**The input:**
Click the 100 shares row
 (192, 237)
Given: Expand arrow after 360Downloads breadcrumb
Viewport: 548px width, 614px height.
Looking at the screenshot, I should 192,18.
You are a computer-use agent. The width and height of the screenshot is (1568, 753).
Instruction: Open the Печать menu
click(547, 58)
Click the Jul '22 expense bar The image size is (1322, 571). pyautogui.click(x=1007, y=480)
...
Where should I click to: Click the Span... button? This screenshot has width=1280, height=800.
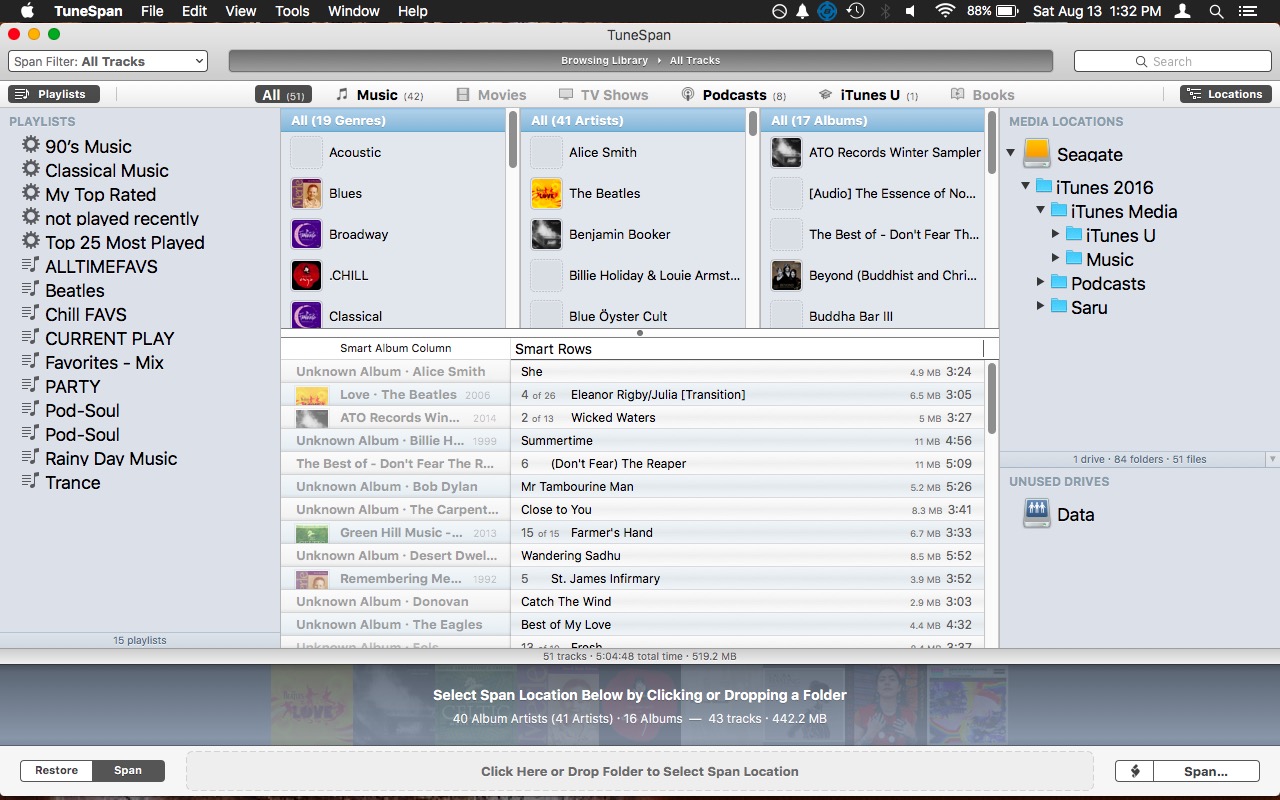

**What is needed:** Using only the entries above, output the line with "Given: Expand arrow", the line with "Click the Jul", and all lines between them, exactly as they stand.

**Response:**
Given: Expand arrow after 360Downloads breadcrumb
Viewport: 548px width, 614px height.
Looking at the screenshot, I should 192,18.
You are a computer-use agent. The width and height of the screenshot is (1568, 753).
Instruction: Open the Печать menu
click(547, 58)
Click the Jul '22 expense bar The image size is (1322, 571). pyautogui.click(x=1007, y=480)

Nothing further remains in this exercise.